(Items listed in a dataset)
○ ○ ○ ○ ○
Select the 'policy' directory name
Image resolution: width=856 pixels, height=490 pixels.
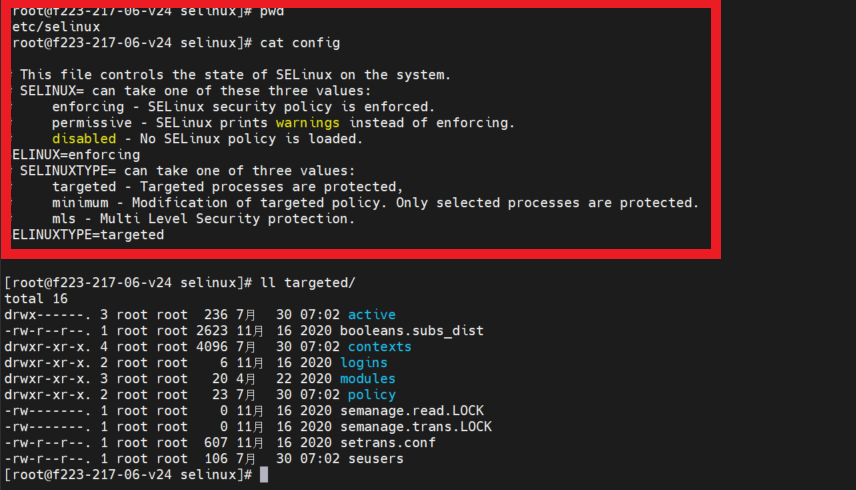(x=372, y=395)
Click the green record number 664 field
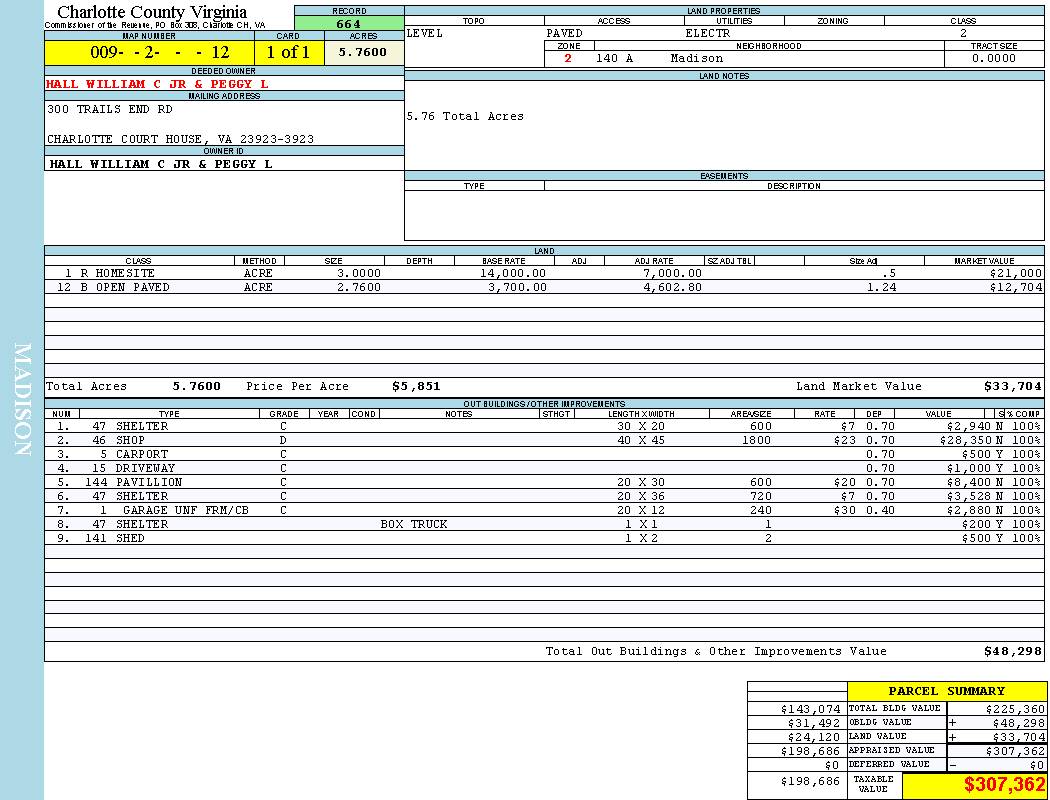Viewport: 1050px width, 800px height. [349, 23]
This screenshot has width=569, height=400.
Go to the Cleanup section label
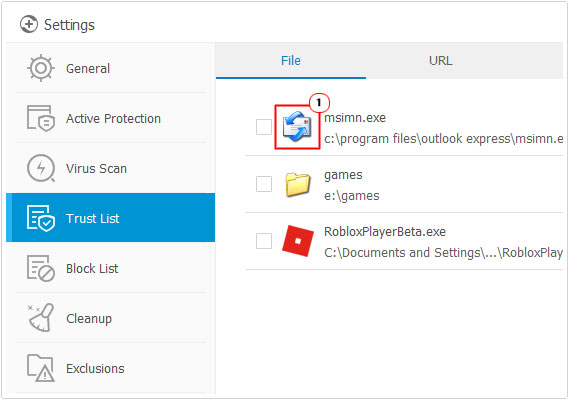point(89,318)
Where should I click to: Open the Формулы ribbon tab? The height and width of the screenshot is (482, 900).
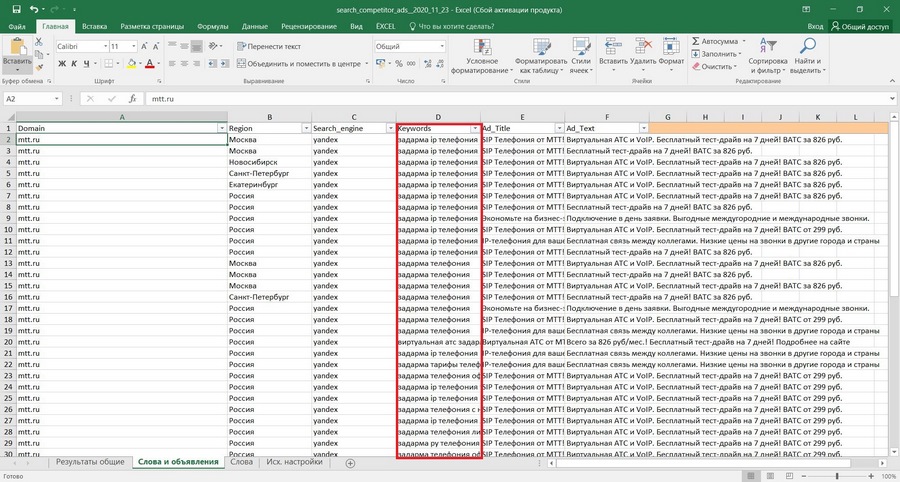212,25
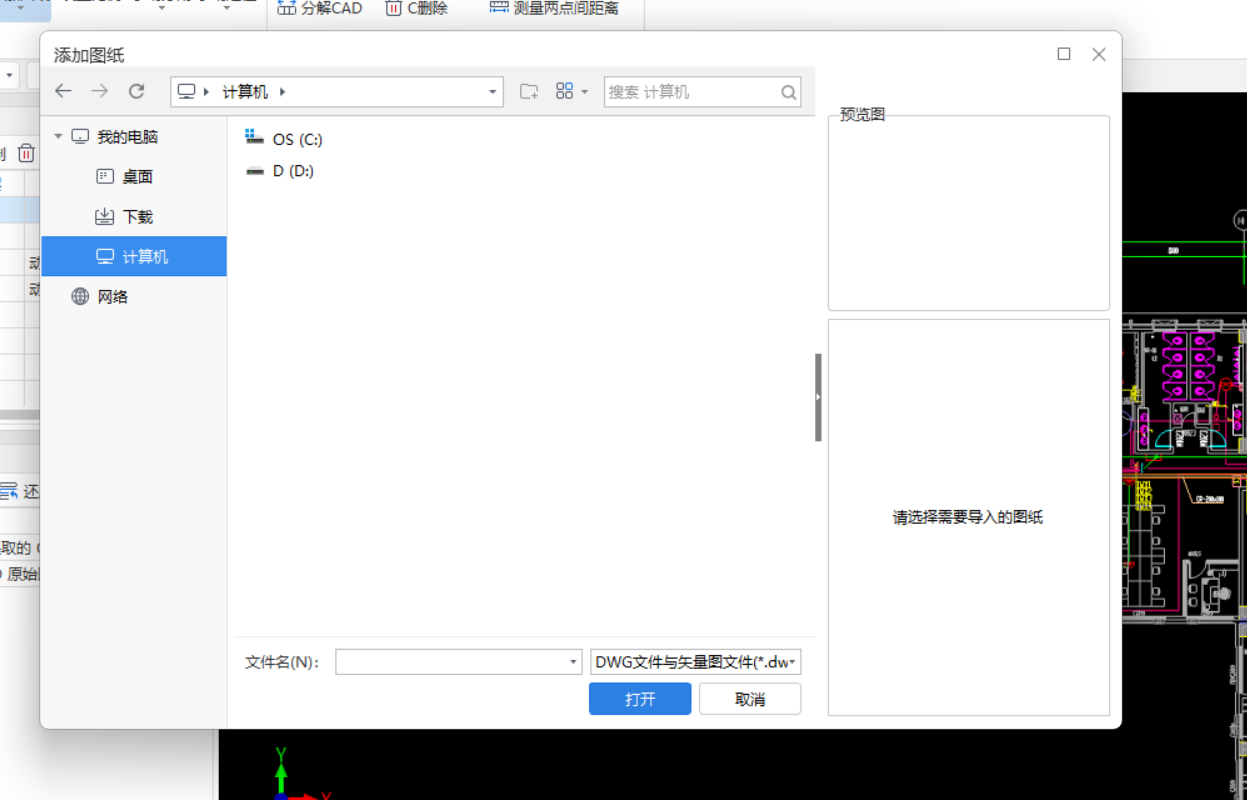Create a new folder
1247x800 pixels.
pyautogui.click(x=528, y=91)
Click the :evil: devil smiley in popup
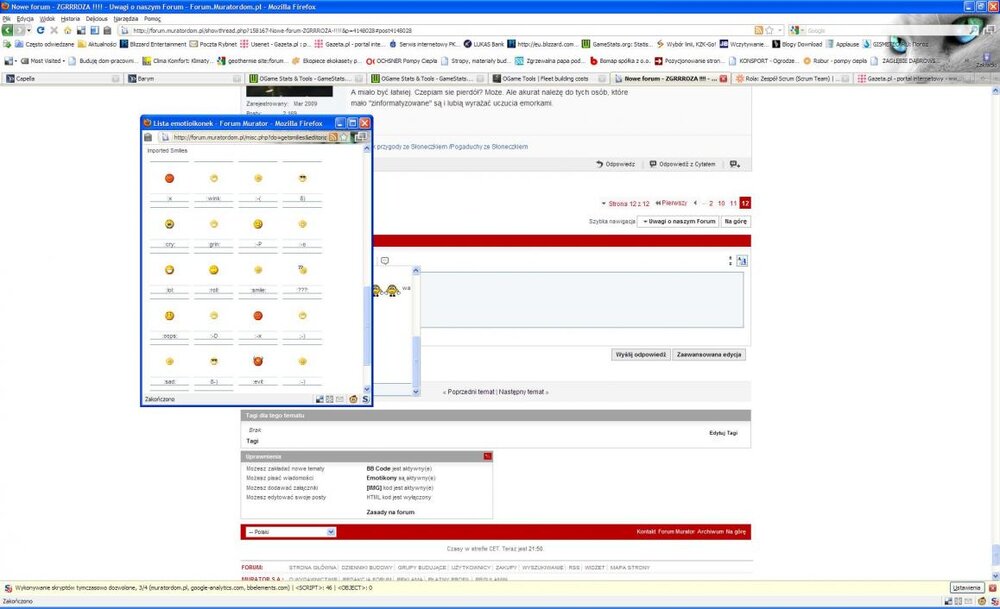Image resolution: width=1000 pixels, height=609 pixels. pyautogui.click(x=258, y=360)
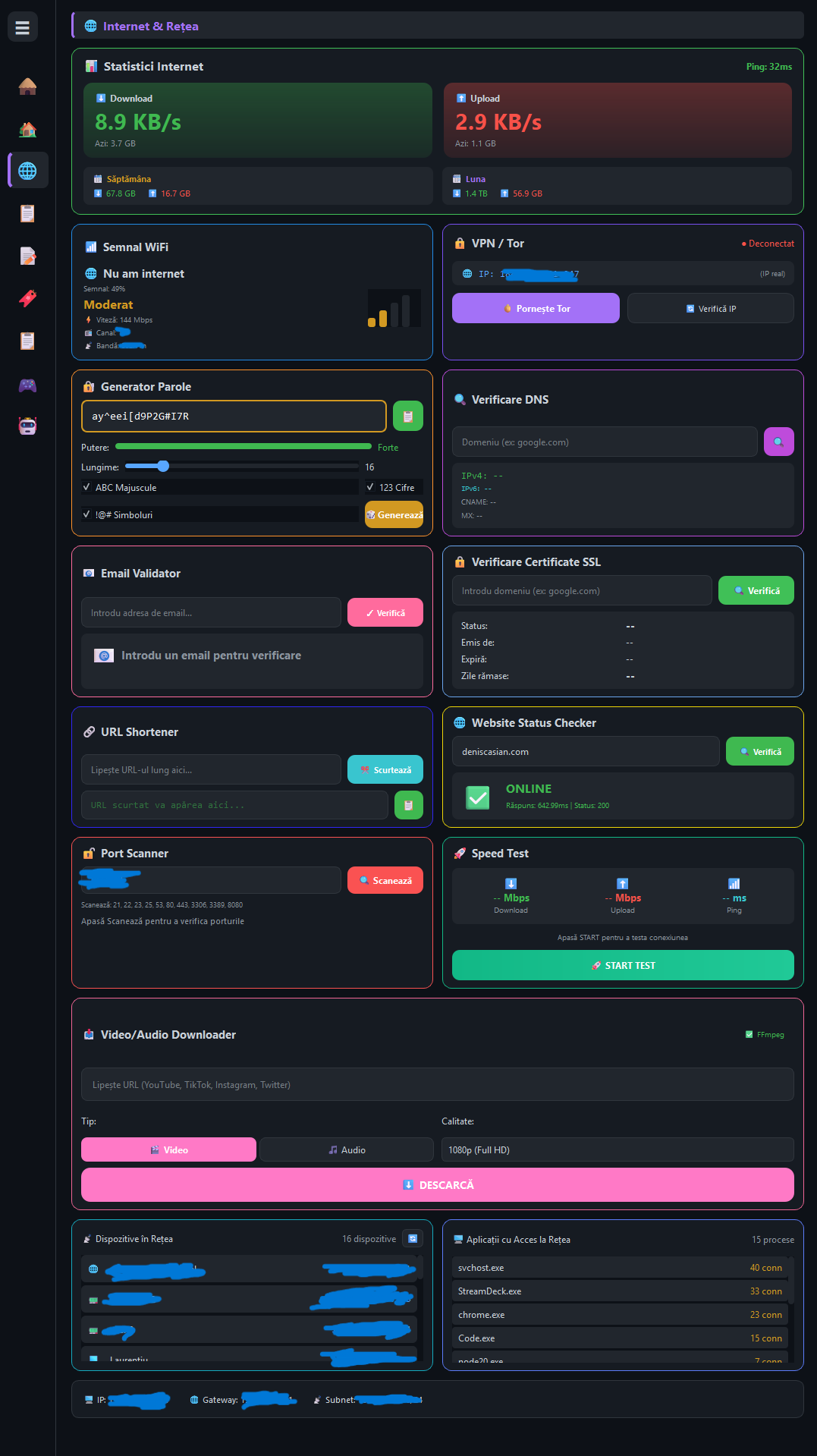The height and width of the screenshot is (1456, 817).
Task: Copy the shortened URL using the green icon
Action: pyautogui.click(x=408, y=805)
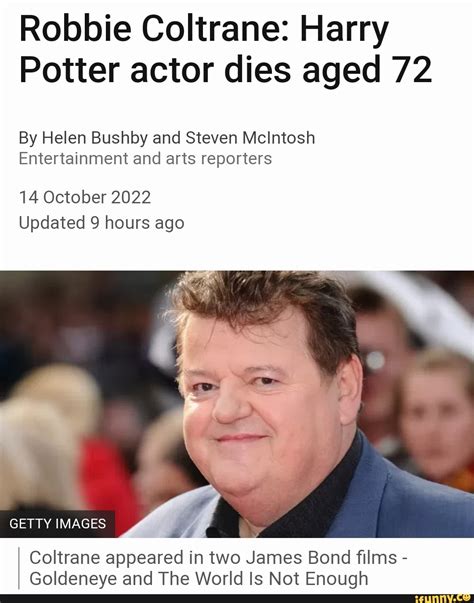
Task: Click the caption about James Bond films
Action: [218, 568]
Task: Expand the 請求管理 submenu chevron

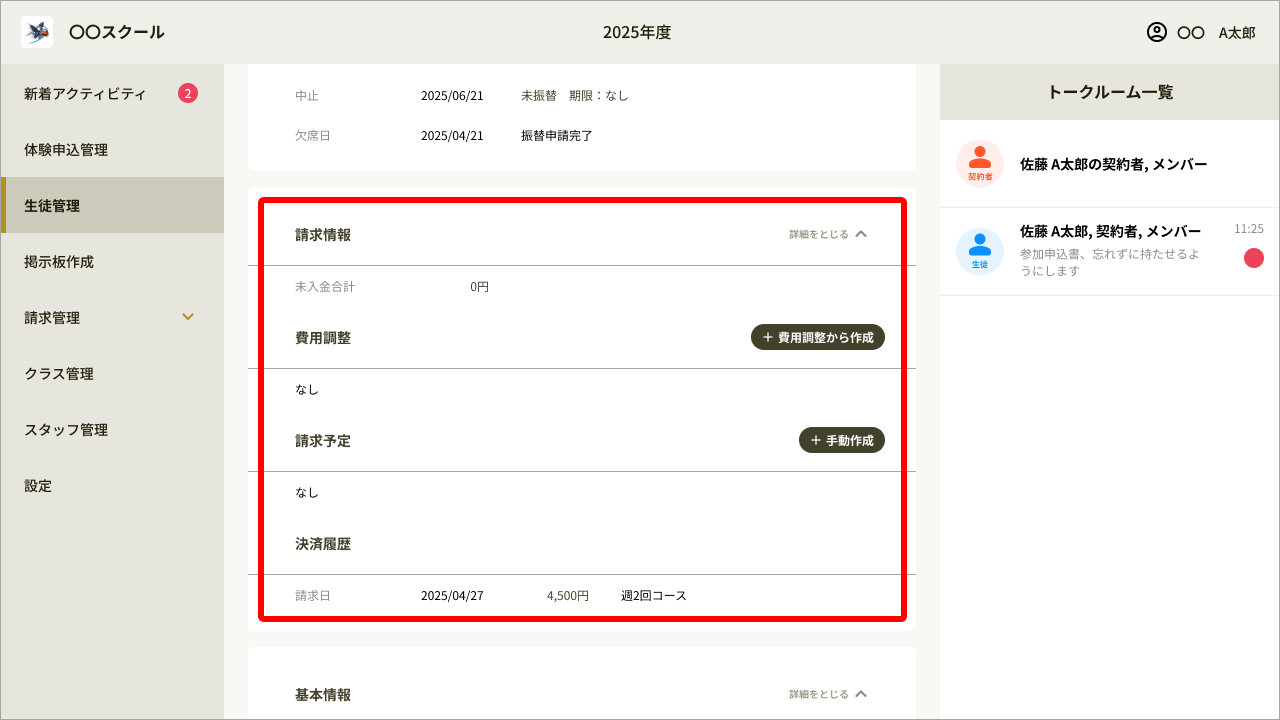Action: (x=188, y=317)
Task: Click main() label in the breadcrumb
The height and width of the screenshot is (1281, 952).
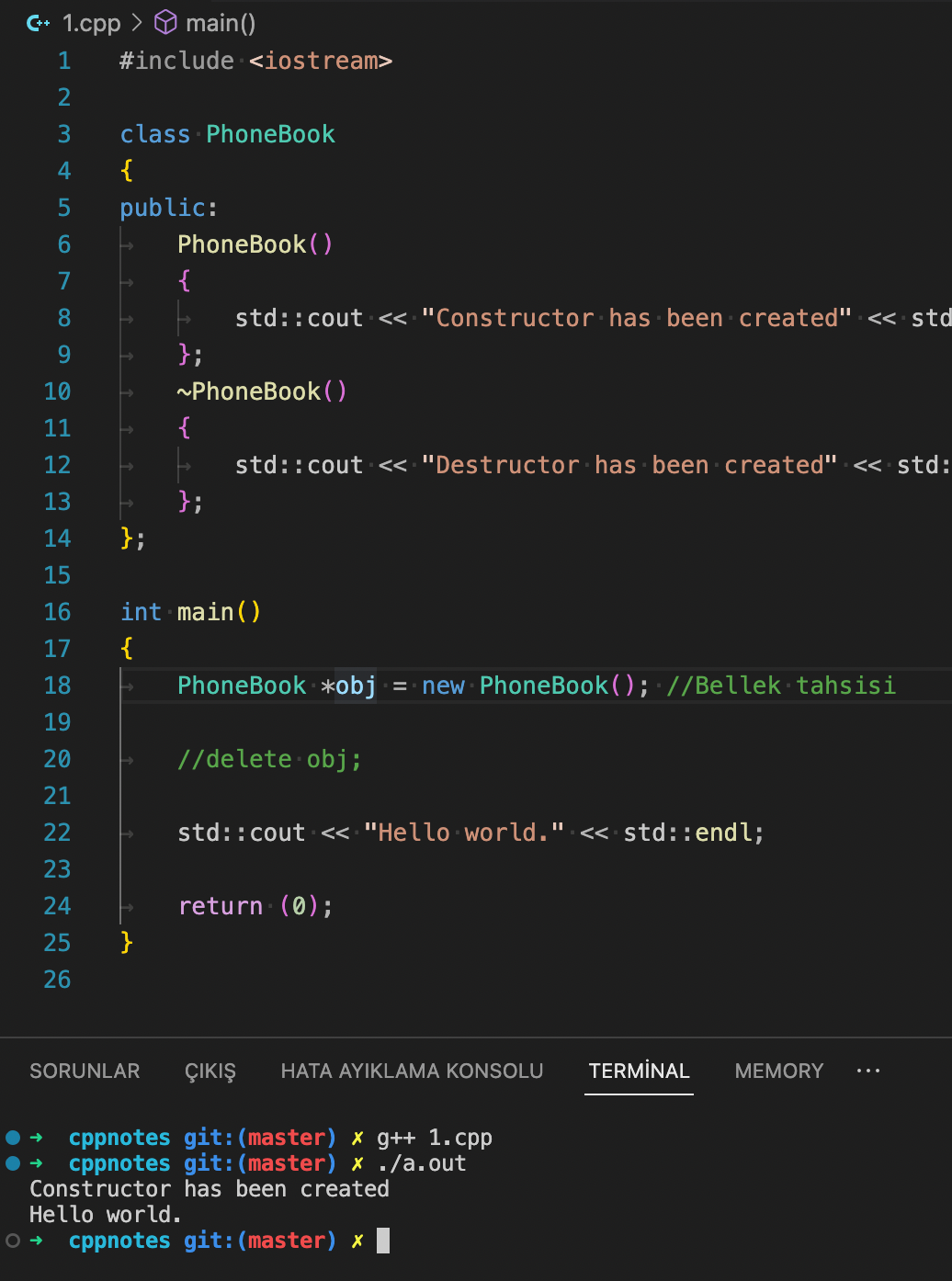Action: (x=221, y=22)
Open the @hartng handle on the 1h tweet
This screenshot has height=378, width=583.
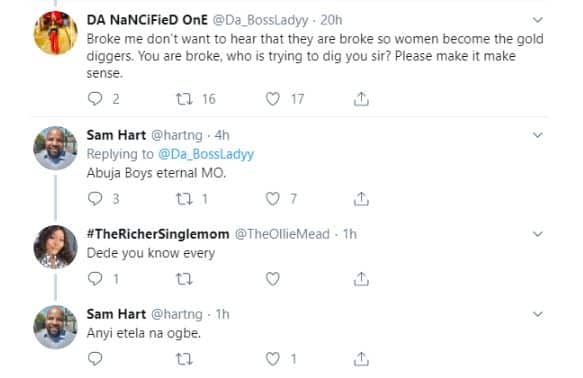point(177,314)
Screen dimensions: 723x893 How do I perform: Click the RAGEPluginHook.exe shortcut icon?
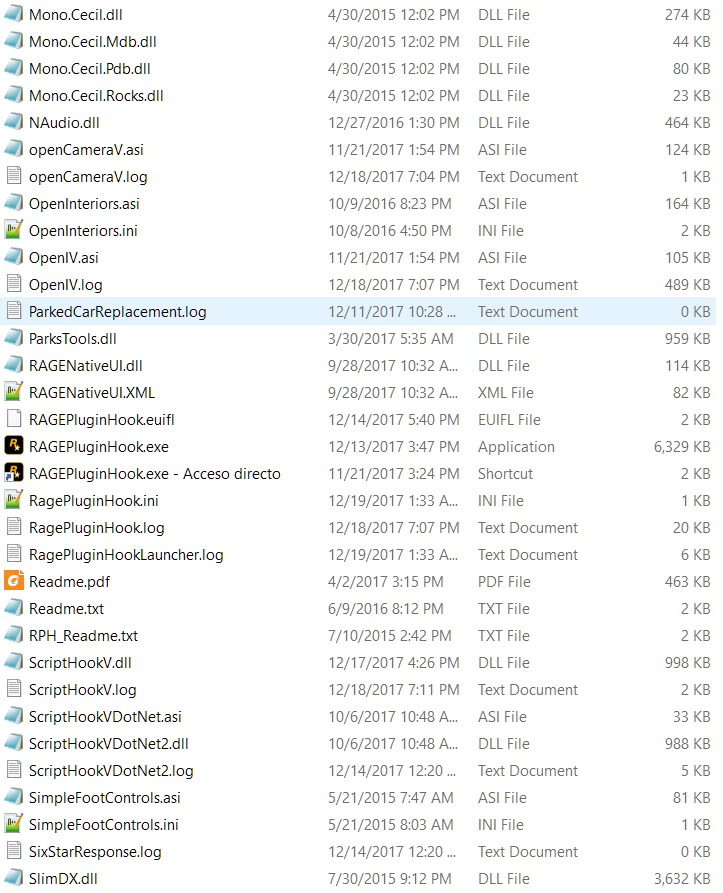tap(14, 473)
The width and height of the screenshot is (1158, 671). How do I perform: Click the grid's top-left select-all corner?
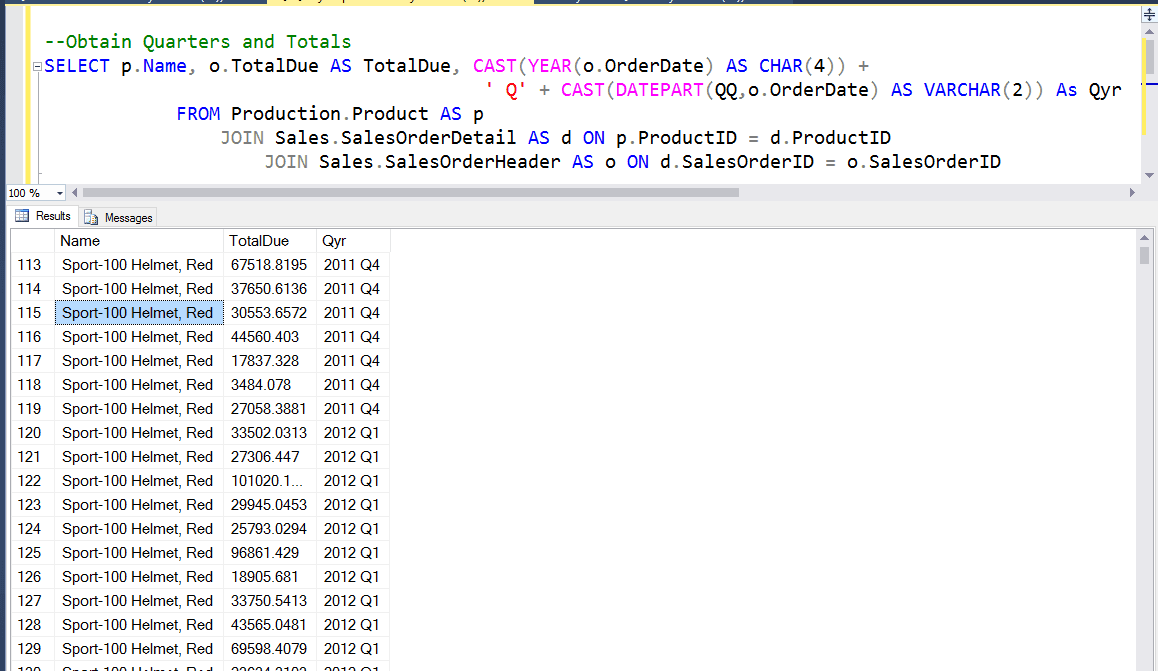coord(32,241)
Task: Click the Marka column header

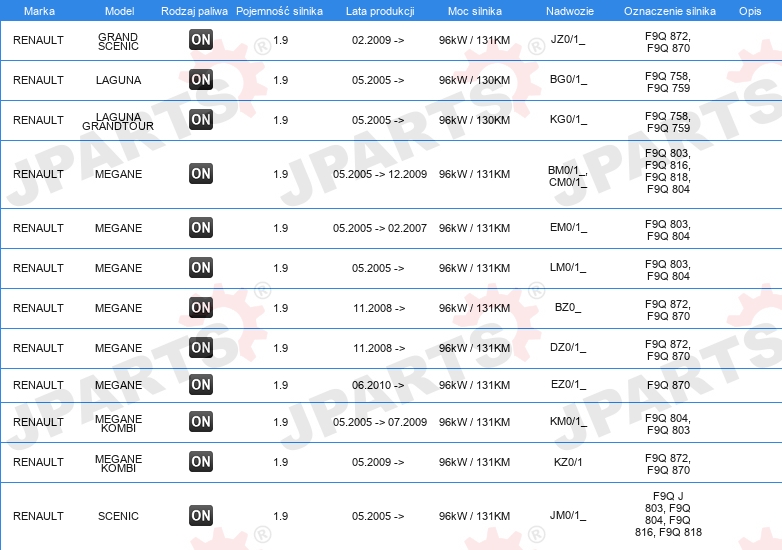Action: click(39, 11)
○ ○ ○ ○ ○
--- Task objective ---
Exactly as written, print each entry, leaving all pictures out.

--- Solution ---
Select the 'policy' directory name
Image resolution: width=856 pixels, height=490 pixels.
(x=372, y=395)
Click the green record number 664 field
Viewport: 1050px width, 800px height. [349, 23]
This screenshot has width=569, height=400.
Go to the Cleanup section label
point(89,318)
Where should I click to: Open the Формулы ribbon tab? The height and width of the screenshot is (482, 900).
212,25
Create a new folder
1247x800 pixels.
pyautogui.click(x=528, y=91)
Click the :evil: devil smiley in popup
Image resolution: width=1000 pixels, height=609 pixels. pyautogui.click(x=258, y=360)
The height and width of the screenshot is (1456, 817).
Task: Copy the shortened URL using the green icon
Action: pyautogui.click(x=408, y=805)
Task: Click the caption about James Bond films
Action: [218, 568]
Task: Expand the 請求管理 submenu chevron

Action: (x=188, y=317)
Task: Click main() label in the breadcrumb
The height and width of the screenshot is (1281, 952).
Action: (x=221, y=22)
Open the @hartng handle on the 1h tweet
This screenshot has height=378, width=583.
point(177,314)
Screen dimensions: 723x893 How do I perform: Click the RAGEPluginHook.exe shortcut icon?
tap(14, 473)
The width and height of the screenshot is (1158, 671). How do I perform: Click the grid's top-left select-all corner?
coord(32,241)
Task: Click the Marka column header

Action: click(39, 11)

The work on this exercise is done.